Patients and Methods:
We retrospectively investigated the role of palliative chemotherapy regimens to allow radical resection in 73 patients with diagnosis of unresectable gastric cancer between 2005 and 2015 in our hospital. We analized separately the OS from diagnosis of the patients who underwent best supportive care, only chemotherapy and chemotherapy followed by surgery.
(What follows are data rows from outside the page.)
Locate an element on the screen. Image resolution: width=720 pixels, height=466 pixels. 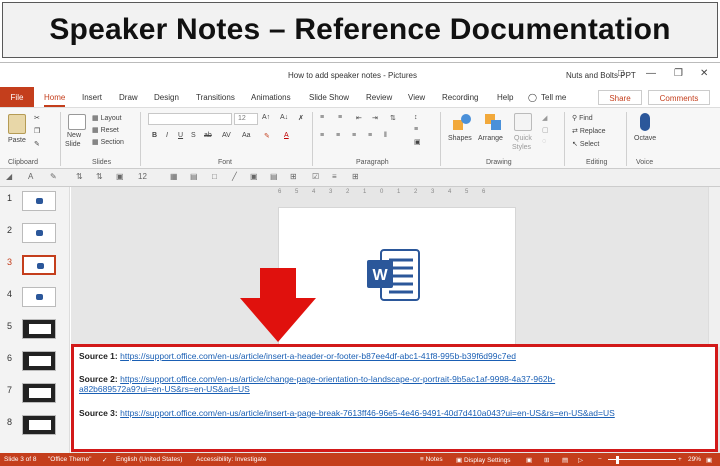
align-center-icon: ≡ is located at coordinates (338, 136).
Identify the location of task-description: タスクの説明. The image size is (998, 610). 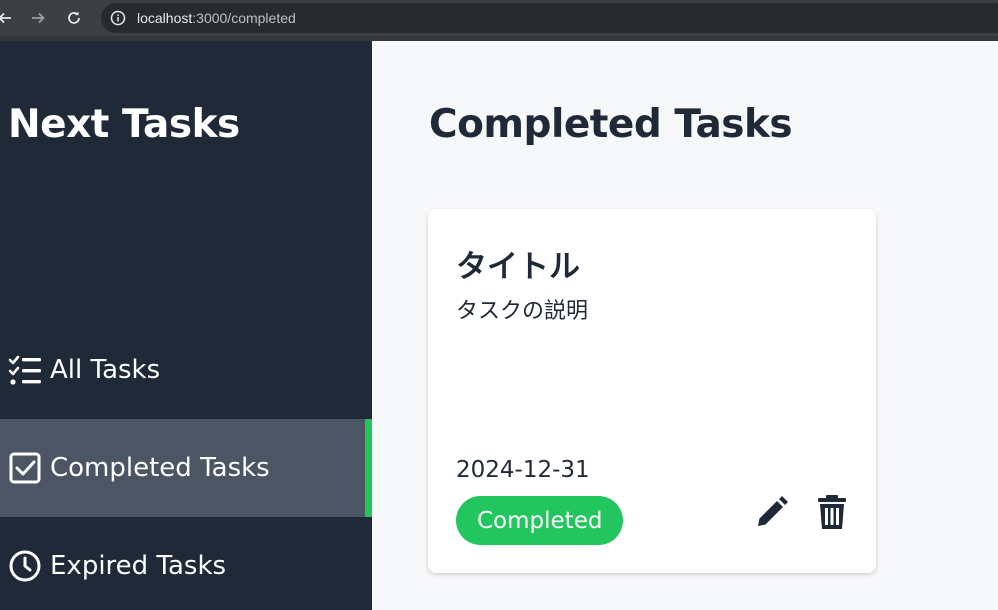
(522, 312).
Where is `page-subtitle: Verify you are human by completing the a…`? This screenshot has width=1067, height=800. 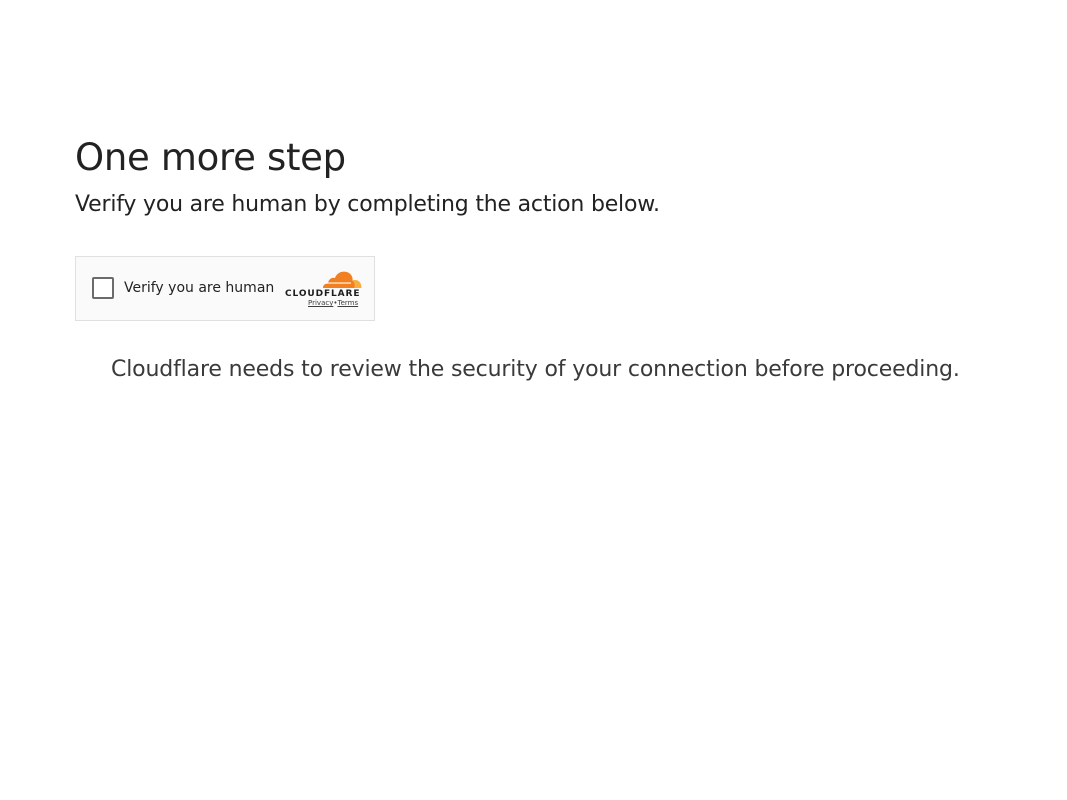
page-subtitle: Verify you are human by completing the a… is located at coordinates (368, 204).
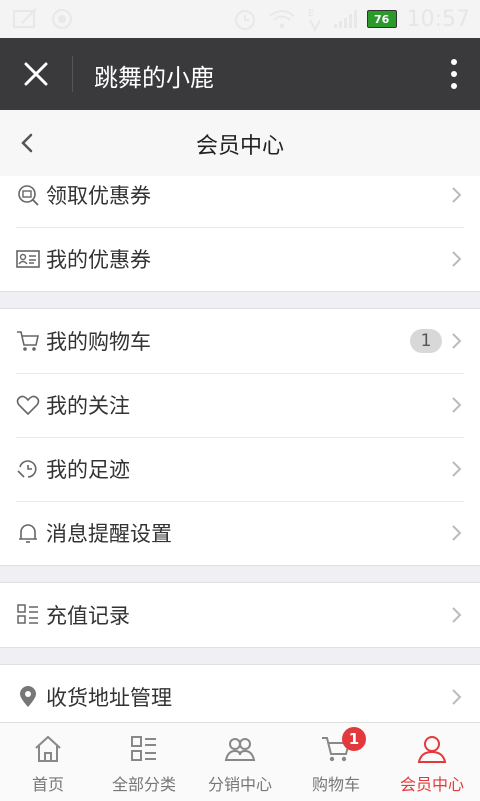  I want to click on menu-item-label: 我的优惠券, so click(98, 260).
Of 73 patients with unresectable gastric cancer, 16 (21,9%) underwent just best supportive care due to extension of disease or unable to chemotherapy, the other 57 (78,1%) underwent palliative chemotherapy. Of these 26 (45.6%) at the revaluation after chemotherapy became elegible for surgery. In 22 patients R0 surgery (84,6%%)was performed, in 4 patients (15,4%) only explorative laparotomy was performed. Surgical procedure were total gastrectomy (68,2%), distal gastrectomy (22,7%), others (9,1%). The main lyphadenectomy permormed is D2 (45,4%) and if at the diagnosis peritoneal carcinosis was found, during the surgical intervention HIPEC was performed (9 patients, 40,9%). The median OS from diagnosis was 3 months (0-12), for best supportive care group, 9 months (1-17) for only chemotherapy group (including the explorative laparotomies after palliative chemotherapy) and 30,5 months (11-136) for chemotherapy plus surgery group. 3-years OS was 0% for best supportive care group 0% for chemotherapy alone and 40,9% for chemotherapy plus R0 surgery. 3 patients (13.6%) of the chemotherapy plus surgery group were alive after 60 months after surgery. The median OS for the group underwent HIPEC was 31 months (14-136) with a 3-years and 5-years OS of 44.4% and 22.2% respectively.
Treatment for not resectable gastric cancer based on association of chemotherapy and surgery (R0 resection) improve the prognosis of these patients. This leads to the assumption of curative purpose and not just palliative role of surgery after chemotherapy.